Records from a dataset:
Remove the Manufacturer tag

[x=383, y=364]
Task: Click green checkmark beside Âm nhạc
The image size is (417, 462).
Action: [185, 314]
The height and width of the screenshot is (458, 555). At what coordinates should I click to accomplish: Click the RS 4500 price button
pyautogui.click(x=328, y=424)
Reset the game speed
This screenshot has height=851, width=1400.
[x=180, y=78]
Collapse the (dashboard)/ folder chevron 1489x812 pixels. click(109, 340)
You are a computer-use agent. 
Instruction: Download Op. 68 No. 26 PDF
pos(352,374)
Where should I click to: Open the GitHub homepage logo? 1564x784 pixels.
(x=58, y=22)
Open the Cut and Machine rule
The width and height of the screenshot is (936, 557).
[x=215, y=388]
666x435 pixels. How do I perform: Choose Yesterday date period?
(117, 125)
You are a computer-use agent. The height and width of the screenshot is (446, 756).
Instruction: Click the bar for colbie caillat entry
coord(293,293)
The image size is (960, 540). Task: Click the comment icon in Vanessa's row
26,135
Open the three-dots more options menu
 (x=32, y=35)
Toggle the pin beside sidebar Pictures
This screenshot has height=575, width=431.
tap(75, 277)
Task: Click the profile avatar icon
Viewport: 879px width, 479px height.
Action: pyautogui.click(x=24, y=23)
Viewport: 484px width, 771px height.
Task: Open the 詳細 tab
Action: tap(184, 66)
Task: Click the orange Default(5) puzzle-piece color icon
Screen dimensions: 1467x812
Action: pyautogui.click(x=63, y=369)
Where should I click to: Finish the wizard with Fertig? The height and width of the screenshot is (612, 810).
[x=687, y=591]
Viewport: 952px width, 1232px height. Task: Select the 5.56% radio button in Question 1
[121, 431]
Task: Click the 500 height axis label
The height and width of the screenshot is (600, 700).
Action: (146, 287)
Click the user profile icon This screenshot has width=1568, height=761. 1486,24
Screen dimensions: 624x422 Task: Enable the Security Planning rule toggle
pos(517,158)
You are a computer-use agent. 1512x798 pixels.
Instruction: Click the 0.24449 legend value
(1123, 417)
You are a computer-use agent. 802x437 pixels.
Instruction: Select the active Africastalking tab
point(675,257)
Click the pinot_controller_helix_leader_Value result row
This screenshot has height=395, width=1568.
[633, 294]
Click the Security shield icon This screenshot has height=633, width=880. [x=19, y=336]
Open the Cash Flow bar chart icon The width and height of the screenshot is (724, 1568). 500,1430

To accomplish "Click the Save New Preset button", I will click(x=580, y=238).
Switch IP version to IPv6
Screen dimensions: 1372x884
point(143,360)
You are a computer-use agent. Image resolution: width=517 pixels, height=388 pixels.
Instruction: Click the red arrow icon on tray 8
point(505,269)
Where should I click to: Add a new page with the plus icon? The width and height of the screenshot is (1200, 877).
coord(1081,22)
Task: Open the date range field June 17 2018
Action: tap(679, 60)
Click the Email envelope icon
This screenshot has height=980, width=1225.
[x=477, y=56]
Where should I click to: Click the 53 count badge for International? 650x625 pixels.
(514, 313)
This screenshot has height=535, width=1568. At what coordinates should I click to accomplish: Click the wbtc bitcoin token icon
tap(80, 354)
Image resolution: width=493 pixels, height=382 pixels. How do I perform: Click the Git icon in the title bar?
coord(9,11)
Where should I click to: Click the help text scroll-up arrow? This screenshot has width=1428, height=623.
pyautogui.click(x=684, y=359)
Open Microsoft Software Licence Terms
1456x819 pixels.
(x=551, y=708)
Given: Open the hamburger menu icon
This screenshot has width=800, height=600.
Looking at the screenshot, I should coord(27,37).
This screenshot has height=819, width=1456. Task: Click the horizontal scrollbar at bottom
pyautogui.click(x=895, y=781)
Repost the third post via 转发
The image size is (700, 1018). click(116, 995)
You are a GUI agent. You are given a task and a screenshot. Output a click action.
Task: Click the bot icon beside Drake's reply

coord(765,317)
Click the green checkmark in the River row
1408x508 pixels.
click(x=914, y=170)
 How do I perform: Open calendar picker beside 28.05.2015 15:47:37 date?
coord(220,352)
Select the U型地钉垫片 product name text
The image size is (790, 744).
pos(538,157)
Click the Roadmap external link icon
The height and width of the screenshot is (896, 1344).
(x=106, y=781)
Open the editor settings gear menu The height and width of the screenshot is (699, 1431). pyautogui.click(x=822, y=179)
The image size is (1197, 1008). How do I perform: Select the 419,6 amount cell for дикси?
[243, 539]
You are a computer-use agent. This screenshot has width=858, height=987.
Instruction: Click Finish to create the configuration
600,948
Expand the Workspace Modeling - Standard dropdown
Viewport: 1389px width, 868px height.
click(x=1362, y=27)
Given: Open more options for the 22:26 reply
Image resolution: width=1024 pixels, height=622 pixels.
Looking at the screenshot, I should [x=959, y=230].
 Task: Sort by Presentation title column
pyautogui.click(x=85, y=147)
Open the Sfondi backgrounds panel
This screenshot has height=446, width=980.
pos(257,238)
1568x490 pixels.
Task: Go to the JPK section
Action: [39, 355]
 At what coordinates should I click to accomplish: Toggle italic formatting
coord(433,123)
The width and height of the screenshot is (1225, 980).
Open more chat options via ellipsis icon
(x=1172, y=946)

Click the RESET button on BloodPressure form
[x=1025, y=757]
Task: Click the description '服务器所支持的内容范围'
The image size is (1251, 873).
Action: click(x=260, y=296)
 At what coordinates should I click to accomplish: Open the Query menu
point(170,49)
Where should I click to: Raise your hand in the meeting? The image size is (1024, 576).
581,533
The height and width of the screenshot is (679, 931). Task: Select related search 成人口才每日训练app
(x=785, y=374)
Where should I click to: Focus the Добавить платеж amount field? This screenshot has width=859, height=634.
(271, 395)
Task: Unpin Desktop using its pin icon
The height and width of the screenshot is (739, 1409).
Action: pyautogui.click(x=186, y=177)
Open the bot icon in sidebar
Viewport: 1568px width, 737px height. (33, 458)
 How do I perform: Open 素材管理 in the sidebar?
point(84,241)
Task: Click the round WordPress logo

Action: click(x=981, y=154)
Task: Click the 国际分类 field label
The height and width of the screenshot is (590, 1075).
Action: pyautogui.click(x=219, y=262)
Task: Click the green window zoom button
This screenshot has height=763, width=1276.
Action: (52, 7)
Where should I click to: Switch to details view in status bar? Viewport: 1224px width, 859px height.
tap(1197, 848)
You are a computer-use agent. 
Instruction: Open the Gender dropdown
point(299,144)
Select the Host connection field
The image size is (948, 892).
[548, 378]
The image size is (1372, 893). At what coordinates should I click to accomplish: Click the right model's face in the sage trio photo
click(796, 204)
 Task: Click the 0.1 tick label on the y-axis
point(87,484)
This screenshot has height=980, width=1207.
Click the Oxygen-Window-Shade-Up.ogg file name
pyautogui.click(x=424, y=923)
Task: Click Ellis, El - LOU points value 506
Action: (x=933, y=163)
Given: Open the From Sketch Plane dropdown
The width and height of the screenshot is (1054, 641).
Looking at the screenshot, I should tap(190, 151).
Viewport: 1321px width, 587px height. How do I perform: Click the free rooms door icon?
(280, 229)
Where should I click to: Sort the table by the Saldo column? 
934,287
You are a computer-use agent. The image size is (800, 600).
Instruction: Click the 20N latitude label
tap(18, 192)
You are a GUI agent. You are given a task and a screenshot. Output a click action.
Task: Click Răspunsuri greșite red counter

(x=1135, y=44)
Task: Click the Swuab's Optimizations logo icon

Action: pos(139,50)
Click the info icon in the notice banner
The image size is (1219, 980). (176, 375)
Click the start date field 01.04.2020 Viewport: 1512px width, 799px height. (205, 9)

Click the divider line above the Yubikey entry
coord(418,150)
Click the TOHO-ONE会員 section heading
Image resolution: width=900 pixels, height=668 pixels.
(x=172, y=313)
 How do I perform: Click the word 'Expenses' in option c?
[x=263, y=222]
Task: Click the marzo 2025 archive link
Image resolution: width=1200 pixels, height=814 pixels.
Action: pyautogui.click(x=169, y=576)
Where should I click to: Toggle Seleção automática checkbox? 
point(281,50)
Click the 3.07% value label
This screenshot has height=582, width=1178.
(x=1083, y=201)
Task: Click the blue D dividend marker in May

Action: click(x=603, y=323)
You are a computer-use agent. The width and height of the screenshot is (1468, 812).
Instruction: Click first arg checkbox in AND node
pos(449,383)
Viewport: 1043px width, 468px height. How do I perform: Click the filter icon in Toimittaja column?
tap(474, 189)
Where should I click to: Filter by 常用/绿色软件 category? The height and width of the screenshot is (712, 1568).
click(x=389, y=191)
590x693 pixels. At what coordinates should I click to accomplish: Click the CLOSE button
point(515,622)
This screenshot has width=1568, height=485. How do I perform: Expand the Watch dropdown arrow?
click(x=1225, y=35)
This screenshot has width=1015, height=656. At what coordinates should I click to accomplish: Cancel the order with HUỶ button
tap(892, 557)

● **AIM**: Duplicate the lines of the material above, starting at the line that contains "Click the 3.07% value label" and ending at the line that contains "tap(474, 189)".

● **TASK RESULT**:
Click the 3.07% value label
This screenshot has height=582, width=1178.
(x=1083, y=201)
Task: Click the blue D dividend marker in May

Action: click(x=603, y=323)
You are a computer-use agent. The width and height of the screenshot is (1468, 812).
Instruction: Click first arg checkbox in AND node
pos(449,383)
Viewport: 1043px width, 468px height. How do I perform: Click the filter icon in Toimittaja column?
tap(474, 189)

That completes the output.